E non erano solo le borse: «Ho sempre pensato di valorizzare il territorio in cui vivo e così ho iniziato a cercare filati sul territorio, collaborando con aziende che potessero creare la fettuccia che rispondesse alle mie esigenze: a oggi ho creato per la mia attività sei tipi di filato, prodotti nella Bergamasca e nel Milanese, in 18 varianti colore». I filati sono diventati col tempo fibre naturali, mischiate a seta e cotone, a seconda delle esigenze della produzione.
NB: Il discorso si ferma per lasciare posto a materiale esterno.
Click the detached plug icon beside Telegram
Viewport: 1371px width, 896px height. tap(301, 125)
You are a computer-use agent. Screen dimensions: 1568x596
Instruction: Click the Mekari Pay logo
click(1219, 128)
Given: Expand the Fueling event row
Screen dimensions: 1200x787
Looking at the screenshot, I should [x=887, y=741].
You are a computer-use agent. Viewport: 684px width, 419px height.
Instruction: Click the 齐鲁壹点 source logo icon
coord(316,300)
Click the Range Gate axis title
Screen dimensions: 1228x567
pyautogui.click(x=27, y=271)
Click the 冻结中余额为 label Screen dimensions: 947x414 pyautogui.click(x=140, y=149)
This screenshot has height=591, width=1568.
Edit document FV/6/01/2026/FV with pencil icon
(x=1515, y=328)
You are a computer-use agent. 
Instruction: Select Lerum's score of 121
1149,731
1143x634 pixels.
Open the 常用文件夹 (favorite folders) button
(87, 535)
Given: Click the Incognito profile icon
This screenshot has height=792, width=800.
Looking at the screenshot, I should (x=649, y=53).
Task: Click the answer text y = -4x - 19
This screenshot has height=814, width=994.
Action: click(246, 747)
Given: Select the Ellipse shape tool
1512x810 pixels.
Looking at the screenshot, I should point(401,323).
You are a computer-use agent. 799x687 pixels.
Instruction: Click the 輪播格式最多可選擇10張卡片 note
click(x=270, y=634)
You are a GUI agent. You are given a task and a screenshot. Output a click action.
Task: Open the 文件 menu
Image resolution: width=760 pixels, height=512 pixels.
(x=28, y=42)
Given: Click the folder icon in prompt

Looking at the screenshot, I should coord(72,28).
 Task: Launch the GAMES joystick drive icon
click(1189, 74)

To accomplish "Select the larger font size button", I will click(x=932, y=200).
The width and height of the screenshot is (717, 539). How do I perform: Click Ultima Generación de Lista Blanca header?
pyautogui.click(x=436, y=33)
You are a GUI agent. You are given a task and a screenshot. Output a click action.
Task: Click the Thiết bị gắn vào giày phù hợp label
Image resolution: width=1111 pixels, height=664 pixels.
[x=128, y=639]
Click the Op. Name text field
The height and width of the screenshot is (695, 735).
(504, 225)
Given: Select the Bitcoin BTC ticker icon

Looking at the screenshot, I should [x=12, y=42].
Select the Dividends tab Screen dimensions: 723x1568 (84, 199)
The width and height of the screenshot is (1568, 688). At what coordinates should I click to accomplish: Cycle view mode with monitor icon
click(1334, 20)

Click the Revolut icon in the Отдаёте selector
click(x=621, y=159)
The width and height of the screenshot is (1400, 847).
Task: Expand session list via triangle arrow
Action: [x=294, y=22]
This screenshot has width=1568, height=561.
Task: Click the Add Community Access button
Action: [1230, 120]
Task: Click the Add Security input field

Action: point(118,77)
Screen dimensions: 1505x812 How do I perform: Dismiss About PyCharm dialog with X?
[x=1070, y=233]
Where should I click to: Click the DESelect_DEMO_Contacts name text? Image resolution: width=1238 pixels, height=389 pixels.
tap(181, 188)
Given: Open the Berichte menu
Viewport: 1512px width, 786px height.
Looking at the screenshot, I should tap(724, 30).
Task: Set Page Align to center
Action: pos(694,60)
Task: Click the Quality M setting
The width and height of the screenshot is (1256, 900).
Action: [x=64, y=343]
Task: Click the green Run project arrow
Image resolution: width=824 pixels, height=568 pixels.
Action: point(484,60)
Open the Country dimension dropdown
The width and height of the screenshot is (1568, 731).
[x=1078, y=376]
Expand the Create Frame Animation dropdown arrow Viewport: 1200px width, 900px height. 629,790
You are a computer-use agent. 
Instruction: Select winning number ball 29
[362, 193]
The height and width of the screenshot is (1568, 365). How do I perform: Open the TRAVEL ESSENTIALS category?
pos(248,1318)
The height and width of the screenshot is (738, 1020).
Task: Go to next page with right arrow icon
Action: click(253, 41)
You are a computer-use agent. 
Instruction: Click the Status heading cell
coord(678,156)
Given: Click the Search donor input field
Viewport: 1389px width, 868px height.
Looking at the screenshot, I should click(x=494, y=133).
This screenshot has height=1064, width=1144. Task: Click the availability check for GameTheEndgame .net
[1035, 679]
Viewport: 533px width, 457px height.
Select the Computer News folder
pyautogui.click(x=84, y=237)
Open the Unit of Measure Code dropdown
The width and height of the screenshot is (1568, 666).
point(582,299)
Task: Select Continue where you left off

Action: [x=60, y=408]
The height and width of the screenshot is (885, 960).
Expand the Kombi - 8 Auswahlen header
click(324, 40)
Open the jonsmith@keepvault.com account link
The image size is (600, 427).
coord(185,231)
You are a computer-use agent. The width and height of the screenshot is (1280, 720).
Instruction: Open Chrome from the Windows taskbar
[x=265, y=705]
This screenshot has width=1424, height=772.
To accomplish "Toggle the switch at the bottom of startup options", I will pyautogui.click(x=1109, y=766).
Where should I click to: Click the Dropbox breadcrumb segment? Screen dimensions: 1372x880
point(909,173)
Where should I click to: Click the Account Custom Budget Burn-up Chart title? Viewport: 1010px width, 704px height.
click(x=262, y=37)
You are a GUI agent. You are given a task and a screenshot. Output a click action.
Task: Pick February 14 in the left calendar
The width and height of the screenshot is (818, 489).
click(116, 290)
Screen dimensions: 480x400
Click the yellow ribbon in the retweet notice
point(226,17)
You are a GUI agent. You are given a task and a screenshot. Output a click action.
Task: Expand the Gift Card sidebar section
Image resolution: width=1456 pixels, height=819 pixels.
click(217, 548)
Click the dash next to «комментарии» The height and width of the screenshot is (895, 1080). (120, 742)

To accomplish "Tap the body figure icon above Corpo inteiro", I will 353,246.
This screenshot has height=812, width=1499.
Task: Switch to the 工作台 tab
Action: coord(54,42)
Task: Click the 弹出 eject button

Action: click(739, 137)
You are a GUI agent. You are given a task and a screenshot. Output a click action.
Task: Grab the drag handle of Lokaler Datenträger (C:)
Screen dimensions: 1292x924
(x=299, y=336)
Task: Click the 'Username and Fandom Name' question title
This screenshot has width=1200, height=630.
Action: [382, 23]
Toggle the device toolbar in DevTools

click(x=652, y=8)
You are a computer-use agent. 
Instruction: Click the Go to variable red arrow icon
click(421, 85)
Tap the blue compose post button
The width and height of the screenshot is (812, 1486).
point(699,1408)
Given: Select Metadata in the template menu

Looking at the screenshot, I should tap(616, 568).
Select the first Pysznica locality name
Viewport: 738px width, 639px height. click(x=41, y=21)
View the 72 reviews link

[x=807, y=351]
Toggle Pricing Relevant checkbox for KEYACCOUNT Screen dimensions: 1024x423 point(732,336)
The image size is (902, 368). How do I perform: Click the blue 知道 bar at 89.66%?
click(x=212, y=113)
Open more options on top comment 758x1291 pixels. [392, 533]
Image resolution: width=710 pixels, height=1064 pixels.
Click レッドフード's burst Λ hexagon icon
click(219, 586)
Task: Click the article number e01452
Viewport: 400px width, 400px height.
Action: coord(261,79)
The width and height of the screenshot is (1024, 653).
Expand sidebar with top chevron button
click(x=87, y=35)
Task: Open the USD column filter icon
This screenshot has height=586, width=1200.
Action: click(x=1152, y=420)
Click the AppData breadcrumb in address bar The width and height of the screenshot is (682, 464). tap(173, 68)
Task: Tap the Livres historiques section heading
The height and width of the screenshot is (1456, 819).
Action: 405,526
«Che è cresciuta mese dopo mese, con una triplice attività - spiega Gelfi -. Da una parte la vendita di filato, dall’altra del prodotto finito, infine una produzione per conto terzi che ci ha permesso di avviare collaborazioni col mondo della moda nazionale ed europeo».

Una borsa di Mirtilla

Una borsa di Mirtilla

E Bergamo diventa troppo piccola: «Ho avuto bisogno di avviare una rete commerciale, per raggiungere i negozi specializzati, e ho scelto di creare una squadra di donne che dalla passione per il lavoro all’uncinetto, ora mi fanno da rete commerciale in giro per l’Italia». Lei le chiama «Mirtilline», per ora sono 35, ma sono destinate a crescere: «Tutte donne di mezza età che hanno trovato nuovi stimoli per un impiego che parte da una passione e costruisce relazioni. Donne che spesso hanno perso il lavoro e che avevano voglia di una seconda possibilità». Sono loro che, su base regionale, organizzano i corsi nei punti vendita che acquistano il filato Mirtilla e si occupano degli ordini sia del tessuto, ma anche della linea di borse che sta diventando sempre più estesa.«Il quartier generale resta a Bergamo e anche qui organizzo corsi e smisto le attività, con la vendita del filato al dettaglio e all’ingrosso». Una produzione esclusiva che le permette di produrre per le sue attività circa 800 kg al mese di filato: «L’obiettivo è crescere nel 2017 aprendoci al mercato europeo: parto ora con la Grecia dove abbiamo già basi di appoggio per le vendite. Sull’Italia siamo consolidati grazie alla mia squadra al femminile e alle tante fiere a cui partecipiamo: in tutto 18 all’anno tra cui ovviamente Creattiva a Bergamo». E se il fatturato del 2016 si è aggirato intorno ai 400 mila euro, i presupposti sono di crescere del 20% all’anno e del 40% sul prodotto finito: «Anche grazie ai social: vorrei avviare una vendita on line della mia collezione, per rafforzare anche la linea dei prodotti finiti». Paola Gelfi non si ferma qui: «In sei anni da un hobby abbiamo creato un’azienda, puntando su donne tenaci che hanno fatto squadra, fidelizzando una clientela che si alimenta di creatività e sempre nuovi progetti».